CERTIFICATION PURSUANT TO 18 U.S.C. SECTION 1350, AS ADOPTED

PURSUANT TO SECTION 906 OF THE SARBANES-OXLEY ACT OF 2002

In connection with the Quarterly Report of Galectin Therapeutics Inc. (the “Company”) on Form 10-Q for the period ended June 30, 2014 as filed with the Securities and Exchange Commission on the date hereof (the “Report”), I, Jack W. Callicutt, Chief Financial Officer of the Company, certify, pursuant to 18 U.S.C. § 1350, as adopted pursuant to § 906 of the Sarbanes-Oxley Act of 2002, that, to my knowledge:

 

  (1) The Report fully complies with the requirements of Section 13(a) or 15(d) of the Securities Exchange Act of 1934; and

 

  (2) The information contained in the Report fairly presents, in all material respects, the financial condition and results of operations of the Company.

 

Date: August 7, 2014       /s/ Jack W. Callicutt
    Name:   Jack W. Callicutt
    Title:   Chief Financial Officer
      (principal financial and accounting officer)

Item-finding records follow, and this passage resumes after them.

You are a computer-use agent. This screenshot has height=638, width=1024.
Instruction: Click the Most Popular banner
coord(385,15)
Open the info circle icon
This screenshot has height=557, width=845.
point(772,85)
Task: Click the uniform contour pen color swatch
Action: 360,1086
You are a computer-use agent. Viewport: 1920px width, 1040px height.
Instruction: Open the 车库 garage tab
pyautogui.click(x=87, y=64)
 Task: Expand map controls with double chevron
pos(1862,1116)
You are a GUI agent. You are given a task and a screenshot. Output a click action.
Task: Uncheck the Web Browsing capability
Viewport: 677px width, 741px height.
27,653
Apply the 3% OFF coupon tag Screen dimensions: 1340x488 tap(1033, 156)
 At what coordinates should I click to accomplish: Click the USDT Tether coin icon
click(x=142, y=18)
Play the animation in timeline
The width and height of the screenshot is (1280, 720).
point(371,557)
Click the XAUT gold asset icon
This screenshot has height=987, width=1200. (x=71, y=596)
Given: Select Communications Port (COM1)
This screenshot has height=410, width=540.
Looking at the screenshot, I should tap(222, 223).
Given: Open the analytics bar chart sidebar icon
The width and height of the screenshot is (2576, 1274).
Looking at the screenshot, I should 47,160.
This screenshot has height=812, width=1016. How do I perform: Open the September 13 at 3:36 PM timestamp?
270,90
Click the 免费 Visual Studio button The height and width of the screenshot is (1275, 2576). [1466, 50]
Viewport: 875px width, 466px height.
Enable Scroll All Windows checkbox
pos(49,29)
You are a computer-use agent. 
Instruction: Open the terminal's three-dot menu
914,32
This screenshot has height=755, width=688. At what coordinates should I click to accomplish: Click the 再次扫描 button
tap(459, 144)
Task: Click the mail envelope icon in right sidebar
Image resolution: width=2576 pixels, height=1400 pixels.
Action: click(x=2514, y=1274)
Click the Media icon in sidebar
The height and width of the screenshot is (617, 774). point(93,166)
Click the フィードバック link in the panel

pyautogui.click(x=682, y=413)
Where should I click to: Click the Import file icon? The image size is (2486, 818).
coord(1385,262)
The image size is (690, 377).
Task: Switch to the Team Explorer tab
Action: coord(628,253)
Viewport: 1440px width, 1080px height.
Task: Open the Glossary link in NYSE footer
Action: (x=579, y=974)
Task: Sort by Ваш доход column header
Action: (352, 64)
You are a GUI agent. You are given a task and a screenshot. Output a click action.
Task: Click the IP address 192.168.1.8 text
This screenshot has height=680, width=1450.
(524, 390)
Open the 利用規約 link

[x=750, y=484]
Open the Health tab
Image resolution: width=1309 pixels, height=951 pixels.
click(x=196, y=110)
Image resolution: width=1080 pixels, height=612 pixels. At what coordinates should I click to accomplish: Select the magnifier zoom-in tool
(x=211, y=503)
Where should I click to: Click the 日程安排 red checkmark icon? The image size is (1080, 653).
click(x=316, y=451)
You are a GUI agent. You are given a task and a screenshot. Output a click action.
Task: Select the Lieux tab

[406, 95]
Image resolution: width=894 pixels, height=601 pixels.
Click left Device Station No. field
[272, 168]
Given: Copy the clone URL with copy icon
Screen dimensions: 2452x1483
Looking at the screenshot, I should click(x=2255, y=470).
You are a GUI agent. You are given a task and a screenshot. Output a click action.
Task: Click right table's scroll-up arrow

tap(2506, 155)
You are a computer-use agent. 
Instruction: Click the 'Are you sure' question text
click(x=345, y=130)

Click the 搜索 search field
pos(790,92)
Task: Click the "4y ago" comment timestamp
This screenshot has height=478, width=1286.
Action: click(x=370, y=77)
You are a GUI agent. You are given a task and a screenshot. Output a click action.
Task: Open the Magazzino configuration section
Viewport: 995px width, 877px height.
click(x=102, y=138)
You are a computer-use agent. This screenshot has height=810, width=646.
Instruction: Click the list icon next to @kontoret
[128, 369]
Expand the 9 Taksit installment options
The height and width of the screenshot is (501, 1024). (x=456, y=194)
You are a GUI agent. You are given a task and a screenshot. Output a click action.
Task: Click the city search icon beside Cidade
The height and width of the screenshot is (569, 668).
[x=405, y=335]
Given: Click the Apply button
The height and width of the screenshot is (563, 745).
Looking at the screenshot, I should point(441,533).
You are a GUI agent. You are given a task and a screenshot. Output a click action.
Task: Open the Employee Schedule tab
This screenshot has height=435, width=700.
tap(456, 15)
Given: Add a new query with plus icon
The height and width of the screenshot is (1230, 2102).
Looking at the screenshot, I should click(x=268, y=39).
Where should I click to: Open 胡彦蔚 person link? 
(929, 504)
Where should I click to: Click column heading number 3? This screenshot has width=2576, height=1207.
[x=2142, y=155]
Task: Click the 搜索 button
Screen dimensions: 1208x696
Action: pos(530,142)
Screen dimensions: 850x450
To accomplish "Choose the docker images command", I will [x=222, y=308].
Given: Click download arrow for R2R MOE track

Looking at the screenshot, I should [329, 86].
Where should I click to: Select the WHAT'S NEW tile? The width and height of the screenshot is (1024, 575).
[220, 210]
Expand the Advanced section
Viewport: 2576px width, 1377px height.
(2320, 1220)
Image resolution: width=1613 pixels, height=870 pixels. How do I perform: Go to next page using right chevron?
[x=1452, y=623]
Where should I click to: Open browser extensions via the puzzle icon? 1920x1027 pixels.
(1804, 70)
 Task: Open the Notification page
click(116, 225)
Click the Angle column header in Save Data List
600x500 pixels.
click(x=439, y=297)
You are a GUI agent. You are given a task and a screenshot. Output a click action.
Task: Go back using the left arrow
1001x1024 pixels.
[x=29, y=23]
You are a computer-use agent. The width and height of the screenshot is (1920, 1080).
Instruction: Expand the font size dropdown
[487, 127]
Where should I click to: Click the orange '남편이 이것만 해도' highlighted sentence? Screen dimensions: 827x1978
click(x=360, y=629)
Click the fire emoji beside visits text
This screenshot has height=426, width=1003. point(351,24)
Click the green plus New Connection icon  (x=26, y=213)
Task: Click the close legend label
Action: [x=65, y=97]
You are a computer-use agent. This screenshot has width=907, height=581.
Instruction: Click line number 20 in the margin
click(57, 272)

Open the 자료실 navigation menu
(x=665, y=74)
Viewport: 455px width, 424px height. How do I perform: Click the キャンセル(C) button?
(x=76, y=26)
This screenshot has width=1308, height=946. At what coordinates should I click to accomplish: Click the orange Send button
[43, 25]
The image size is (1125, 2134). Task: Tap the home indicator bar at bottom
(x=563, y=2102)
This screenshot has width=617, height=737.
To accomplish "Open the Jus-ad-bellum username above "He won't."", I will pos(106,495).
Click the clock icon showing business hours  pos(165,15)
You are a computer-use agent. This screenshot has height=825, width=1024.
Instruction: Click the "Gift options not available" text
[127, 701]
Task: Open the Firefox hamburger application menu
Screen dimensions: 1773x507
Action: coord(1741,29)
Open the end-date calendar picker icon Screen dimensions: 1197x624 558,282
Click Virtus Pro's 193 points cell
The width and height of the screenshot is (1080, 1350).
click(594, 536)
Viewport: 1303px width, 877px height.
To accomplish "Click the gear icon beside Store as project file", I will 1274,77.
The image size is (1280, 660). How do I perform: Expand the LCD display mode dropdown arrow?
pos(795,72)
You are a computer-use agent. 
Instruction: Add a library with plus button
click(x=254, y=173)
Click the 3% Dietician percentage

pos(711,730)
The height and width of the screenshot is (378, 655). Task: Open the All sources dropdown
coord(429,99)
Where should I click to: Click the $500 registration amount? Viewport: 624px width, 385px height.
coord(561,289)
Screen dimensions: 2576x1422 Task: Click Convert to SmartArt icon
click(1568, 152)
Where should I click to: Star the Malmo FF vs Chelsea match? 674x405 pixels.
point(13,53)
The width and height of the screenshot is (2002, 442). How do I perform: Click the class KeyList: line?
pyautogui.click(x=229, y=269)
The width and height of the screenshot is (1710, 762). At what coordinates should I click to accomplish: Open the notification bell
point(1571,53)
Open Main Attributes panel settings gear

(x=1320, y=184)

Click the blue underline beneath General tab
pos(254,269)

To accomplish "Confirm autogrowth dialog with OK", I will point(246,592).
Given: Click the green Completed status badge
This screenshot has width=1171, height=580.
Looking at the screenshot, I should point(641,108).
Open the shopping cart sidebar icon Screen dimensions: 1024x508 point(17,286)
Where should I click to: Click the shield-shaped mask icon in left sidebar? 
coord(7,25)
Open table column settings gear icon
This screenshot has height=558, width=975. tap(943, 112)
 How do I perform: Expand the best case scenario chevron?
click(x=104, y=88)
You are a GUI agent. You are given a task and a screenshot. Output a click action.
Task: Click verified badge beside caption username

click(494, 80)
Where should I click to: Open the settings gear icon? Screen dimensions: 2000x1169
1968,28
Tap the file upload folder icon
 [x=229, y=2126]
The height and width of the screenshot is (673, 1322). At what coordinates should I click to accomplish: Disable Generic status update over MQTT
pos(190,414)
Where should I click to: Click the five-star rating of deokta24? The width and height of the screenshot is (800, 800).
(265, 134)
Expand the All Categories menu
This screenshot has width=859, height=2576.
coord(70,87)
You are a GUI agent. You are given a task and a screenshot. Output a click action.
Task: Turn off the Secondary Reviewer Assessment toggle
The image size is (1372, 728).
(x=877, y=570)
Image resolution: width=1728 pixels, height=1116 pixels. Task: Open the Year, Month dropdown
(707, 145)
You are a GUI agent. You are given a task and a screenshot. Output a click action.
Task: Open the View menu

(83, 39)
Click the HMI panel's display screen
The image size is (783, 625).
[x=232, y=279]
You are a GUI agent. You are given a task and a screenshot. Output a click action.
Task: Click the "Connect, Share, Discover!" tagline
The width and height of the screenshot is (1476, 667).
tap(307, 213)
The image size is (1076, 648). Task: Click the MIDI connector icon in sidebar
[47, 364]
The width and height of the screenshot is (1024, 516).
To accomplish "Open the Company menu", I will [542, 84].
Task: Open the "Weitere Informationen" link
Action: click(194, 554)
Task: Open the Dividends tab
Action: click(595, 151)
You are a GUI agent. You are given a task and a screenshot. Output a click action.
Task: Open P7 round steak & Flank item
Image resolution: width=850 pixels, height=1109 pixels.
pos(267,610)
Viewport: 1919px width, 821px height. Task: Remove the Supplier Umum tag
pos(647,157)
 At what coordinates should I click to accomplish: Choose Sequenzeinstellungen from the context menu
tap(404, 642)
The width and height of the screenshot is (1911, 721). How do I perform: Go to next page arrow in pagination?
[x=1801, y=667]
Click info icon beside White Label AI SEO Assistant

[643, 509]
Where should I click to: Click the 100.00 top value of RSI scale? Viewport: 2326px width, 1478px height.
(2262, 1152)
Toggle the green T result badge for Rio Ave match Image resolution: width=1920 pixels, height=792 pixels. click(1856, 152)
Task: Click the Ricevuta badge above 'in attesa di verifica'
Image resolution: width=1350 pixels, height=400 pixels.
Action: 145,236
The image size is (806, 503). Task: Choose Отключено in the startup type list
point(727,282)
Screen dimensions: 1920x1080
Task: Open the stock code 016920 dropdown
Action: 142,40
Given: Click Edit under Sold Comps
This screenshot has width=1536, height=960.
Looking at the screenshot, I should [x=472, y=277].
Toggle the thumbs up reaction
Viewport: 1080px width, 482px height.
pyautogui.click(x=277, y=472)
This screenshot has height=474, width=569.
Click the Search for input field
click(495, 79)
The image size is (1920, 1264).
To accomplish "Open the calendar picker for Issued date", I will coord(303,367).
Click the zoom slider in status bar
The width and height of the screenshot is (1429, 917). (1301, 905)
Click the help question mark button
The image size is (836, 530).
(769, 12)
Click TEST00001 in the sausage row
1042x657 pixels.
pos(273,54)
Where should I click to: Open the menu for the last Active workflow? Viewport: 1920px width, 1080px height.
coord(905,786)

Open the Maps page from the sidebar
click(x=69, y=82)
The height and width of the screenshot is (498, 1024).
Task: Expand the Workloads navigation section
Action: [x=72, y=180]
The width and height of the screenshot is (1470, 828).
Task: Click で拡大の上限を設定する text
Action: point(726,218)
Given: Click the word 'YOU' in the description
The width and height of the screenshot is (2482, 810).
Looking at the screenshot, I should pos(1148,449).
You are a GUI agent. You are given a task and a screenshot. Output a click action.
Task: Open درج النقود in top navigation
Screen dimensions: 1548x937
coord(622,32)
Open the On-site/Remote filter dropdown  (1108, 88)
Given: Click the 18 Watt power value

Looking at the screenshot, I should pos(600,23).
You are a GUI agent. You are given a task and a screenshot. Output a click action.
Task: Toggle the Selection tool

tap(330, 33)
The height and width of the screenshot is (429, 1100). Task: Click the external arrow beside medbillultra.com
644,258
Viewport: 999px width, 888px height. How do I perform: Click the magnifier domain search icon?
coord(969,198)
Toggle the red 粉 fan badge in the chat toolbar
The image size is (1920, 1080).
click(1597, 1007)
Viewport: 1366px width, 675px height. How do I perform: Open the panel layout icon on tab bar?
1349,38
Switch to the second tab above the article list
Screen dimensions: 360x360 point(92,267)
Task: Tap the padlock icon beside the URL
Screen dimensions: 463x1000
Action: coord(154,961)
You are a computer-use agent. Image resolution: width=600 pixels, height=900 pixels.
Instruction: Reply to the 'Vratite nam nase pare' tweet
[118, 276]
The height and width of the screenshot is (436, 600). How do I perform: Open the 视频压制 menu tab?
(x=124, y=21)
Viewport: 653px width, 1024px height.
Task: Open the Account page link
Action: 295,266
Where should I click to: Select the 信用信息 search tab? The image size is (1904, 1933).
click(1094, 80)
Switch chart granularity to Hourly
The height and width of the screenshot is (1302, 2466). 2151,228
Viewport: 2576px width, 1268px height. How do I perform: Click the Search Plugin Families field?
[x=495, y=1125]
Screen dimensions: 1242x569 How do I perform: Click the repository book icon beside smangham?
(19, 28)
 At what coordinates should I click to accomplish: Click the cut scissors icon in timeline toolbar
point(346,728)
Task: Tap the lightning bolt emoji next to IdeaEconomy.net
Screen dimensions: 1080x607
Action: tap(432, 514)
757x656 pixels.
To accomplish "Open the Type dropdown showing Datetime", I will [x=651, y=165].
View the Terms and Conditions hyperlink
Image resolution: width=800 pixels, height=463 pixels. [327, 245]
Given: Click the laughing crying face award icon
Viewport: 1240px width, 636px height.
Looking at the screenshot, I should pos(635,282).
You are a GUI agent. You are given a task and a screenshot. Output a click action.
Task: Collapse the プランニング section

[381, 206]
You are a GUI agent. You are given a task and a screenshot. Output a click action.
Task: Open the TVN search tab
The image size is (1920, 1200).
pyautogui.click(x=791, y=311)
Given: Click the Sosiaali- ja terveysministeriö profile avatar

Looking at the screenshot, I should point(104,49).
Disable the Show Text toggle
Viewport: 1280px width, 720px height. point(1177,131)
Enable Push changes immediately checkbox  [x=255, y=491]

A signed original of this written statement required by Section 906, or other document authenticating, acknowledging, or otherwise adopting the signature that appears in typed form within the electronic version of this written statement required by Section 906, has been provided to Galectin Therapeutics Inc. and will be retained by Galectin Therapeutics Inc. and furnished to the Securities and Exchange Commission or its staff upon request.